One of the things I’m curious about is how one would go about creating a seating chart for, as one example, a school bus, where the arrangement is determined by each student ( quantity ‘n’ ) filling out a quick and simple survey. Each student’s name is listed, and all they need to do is write a number next to the person’s name expressing how well they get along with this person ranging from -5 to +5. Each person’s survey would then be used as a vector, and the end result would be an ‘a x 2b’ matrix of a possible/optimal seating arrangement, where a * 2b ≥ n and ( a, b, n ) ∈ ℤ > 0. The variable ‘a’ is the number of rows of seats (not the number of seats) and ‘b’ is the number of riders who can probably sit in the same seat comfortably.

Luckily we can find out what the smallest value of ‘b’ can be based on the value of ‘n’: If we have 71 passengers and the maximum number of passengers per seat is 3, then the fewest number of seats is 71/3 or 24.

( I probably contradicted myself a little bit in the previous statement, but hopefully I was able to communicate enough to get the point across. I really don’t have a clue on just how to get started, math-wise, other than collecting the survey data. )

I guess I’m trying to figure out the concept of... a recursive vector matrix?

[ Edit: When I talked about determining the value of ‘b’ using ( n / a ) I actually meant the value of ‘2b’, making the value of ‘b’ in my example 12. ]

Answer 1

There are very many different ways to do this, but here's a general strategy for the type of problem you're trying to solve.
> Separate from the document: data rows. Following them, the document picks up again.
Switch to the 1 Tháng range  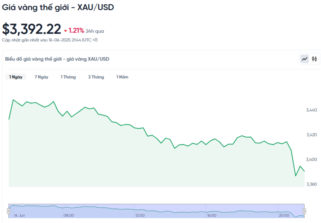(68, 77)
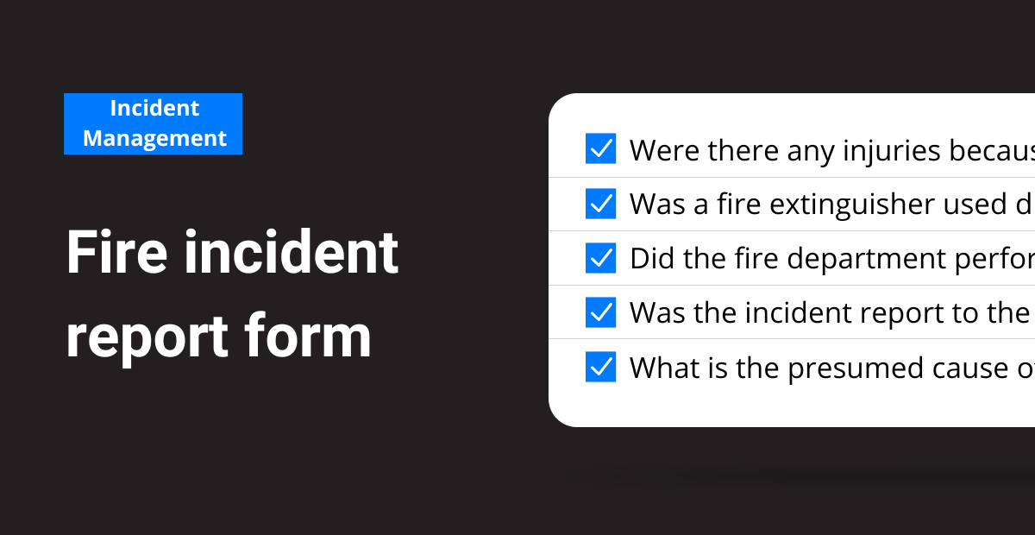The image size is (1035, 535).
Task: Click empty white area below the last question
Action: point(792,406)
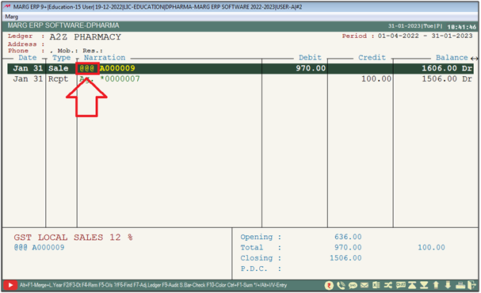This screenshot has height=293, width=481.
Task: Select the Rcpt entry 0000007 row
Action: 241,79
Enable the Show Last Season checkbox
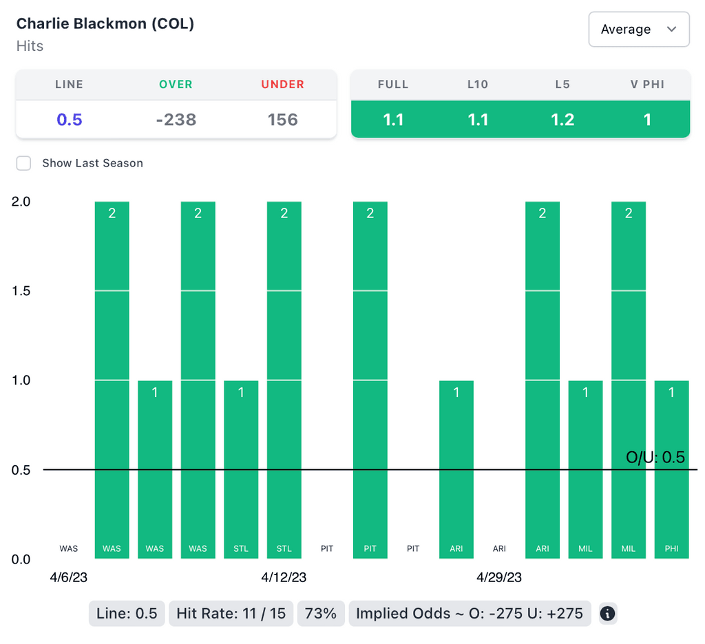The image size is (705, 644). coord(24,163)
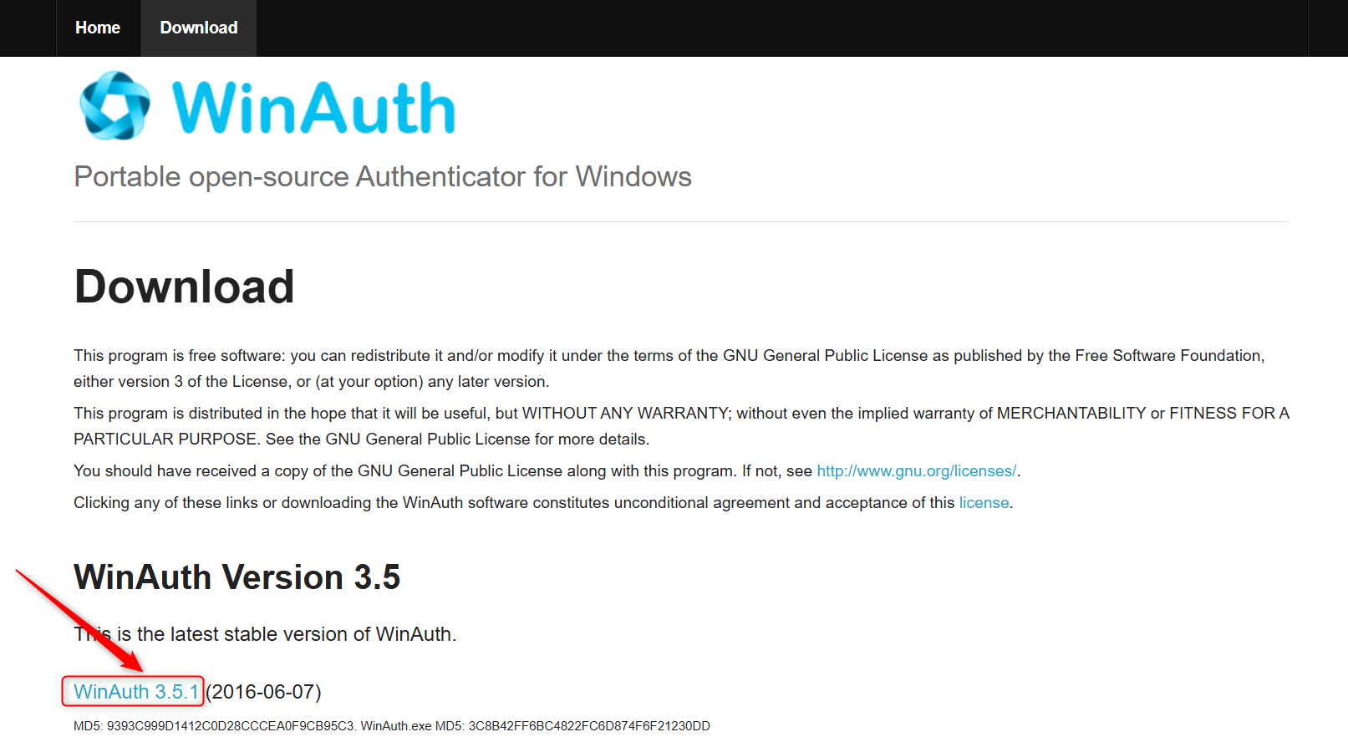Image resolution: width=1348 pixels, height=742 pixels.
Task: Click the 'Portable open-source Authenticator' tagline
Action: 382,177
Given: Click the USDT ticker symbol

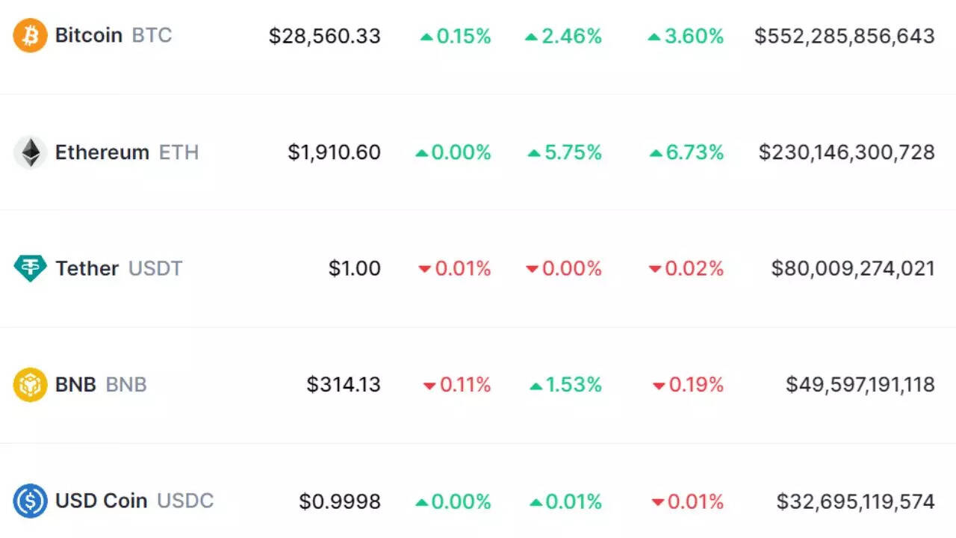Looking at the screenshot, I should [x=155, y=268].
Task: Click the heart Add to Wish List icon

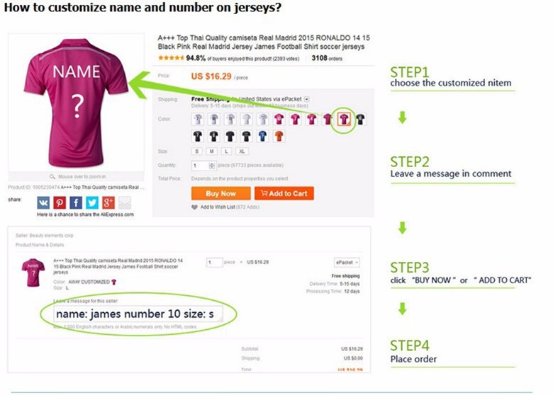Action: (194, 207)

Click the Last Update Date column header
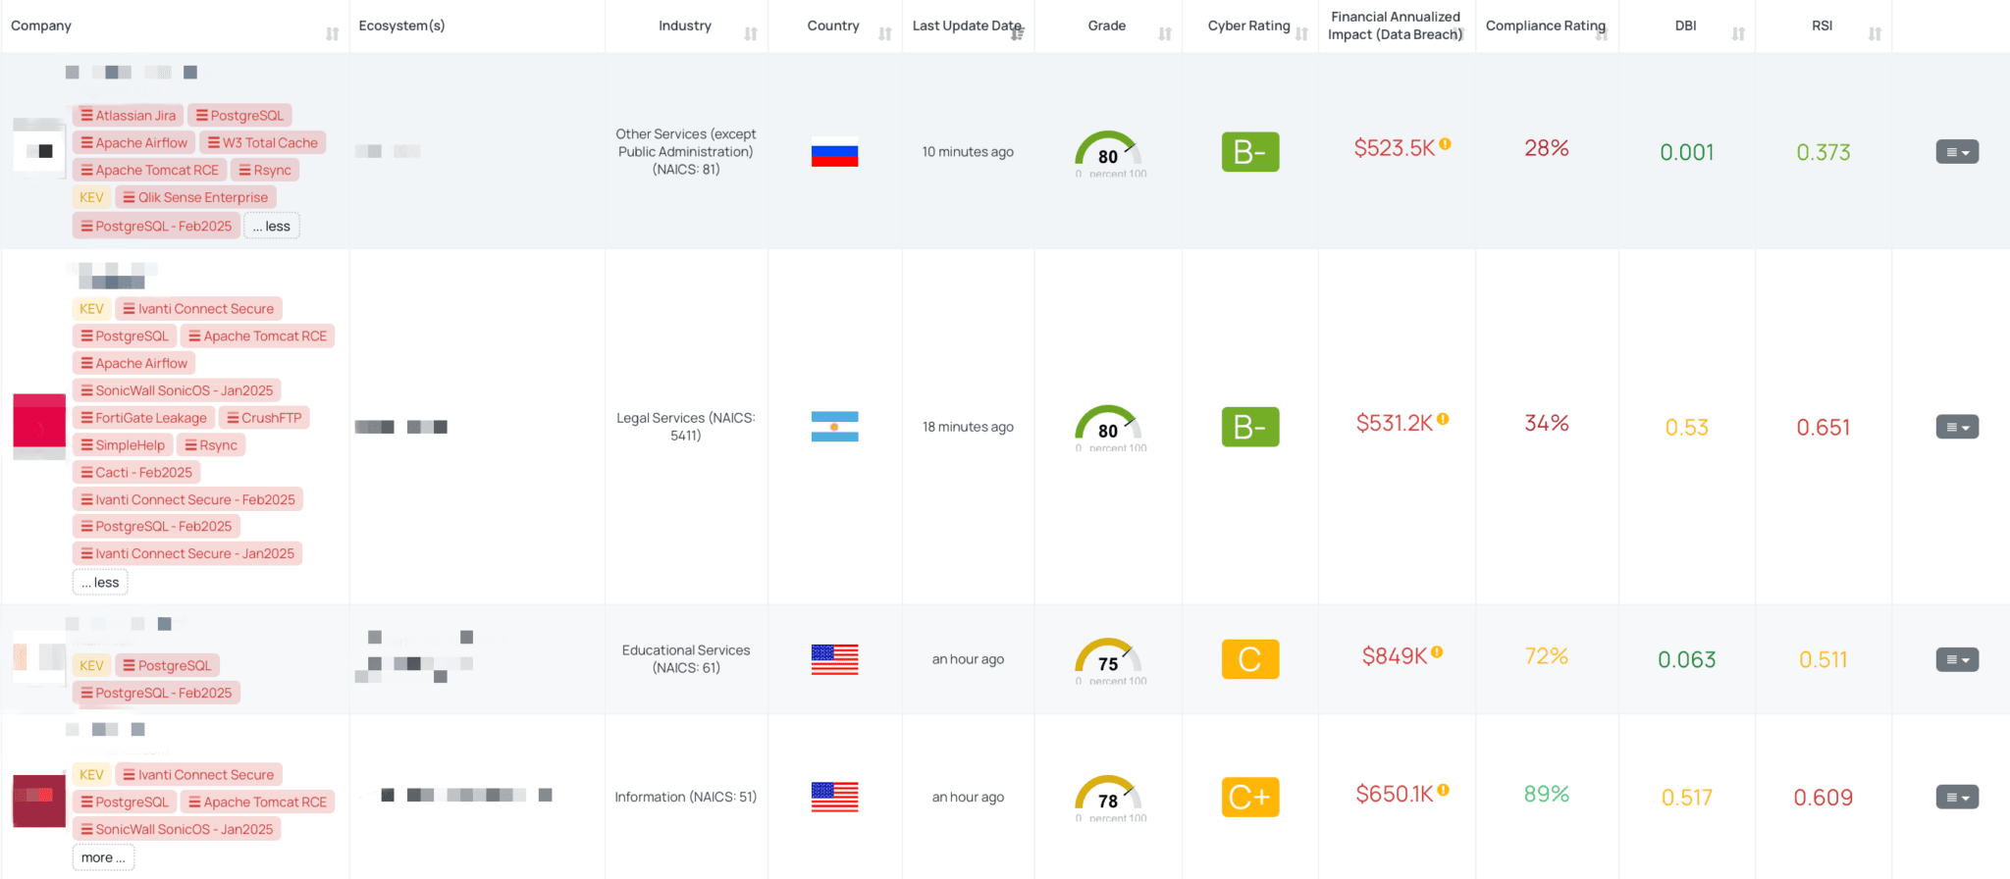click(x=966, y=26)
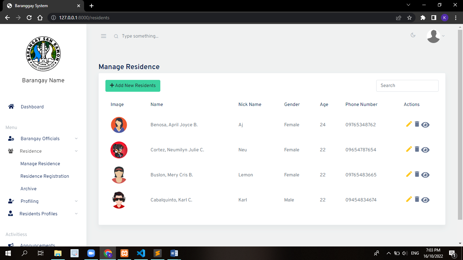Click the Barangay San Ramon logo
Viewport: 463px width, 260px height.
43,54
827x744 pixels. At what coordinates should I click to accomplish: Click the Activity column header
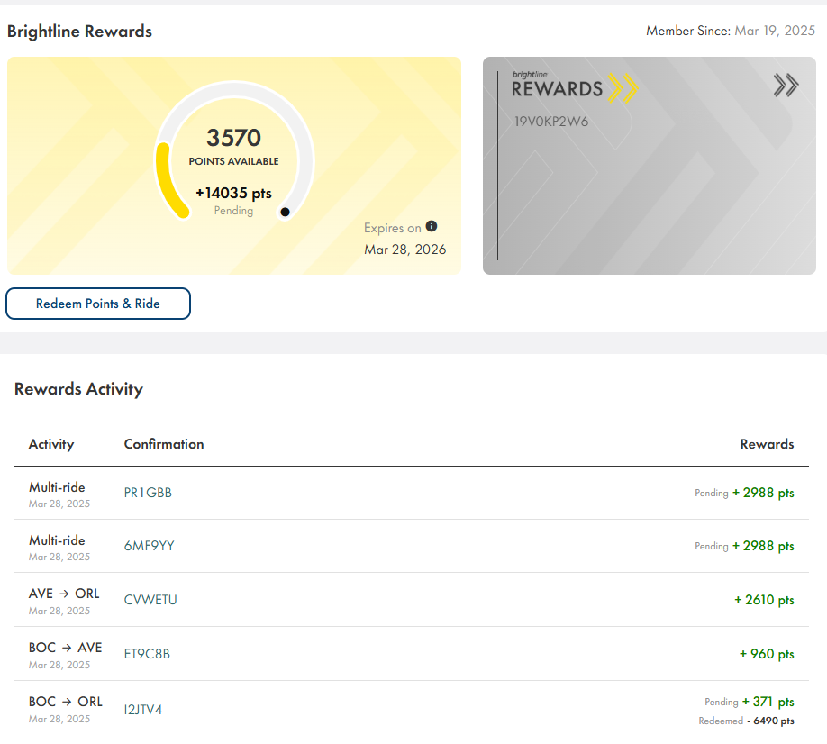pos(51,444)
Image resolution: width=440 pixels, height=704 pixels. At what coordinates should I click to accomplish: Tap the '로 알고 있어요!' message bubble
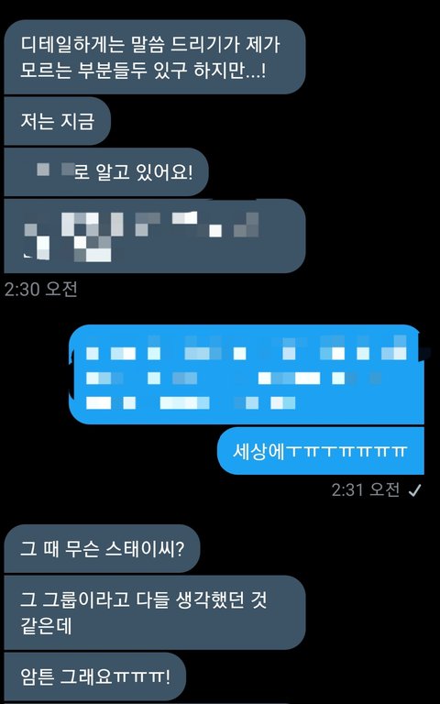[106, 172]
1. Let's say that you label your students with symbols $i_n$ (so the first student in alphabetical order would be $i_1$, etc.) and then, out of these, compose an array $\vec{i}$ that represents a given seating arrangement. (So $i_2$ occupying the first array "slot" means student $i_2$ would sit in the first seat or something, and so on).
2. Then you construct a "score" functional. This effectively takes the array you have above and transforms it, using the survey you have, into a cumulative single score that represents the sum of each individual's student's comfort score (as provided by the survey) for the given seating arrangement $\vec{i}$.
3. Then you optimize this score functional using whatever optimization trick you prefer to get the most favorable net comfort score, and use the seating array that corresponds to that optimal condition.

Hope this helps!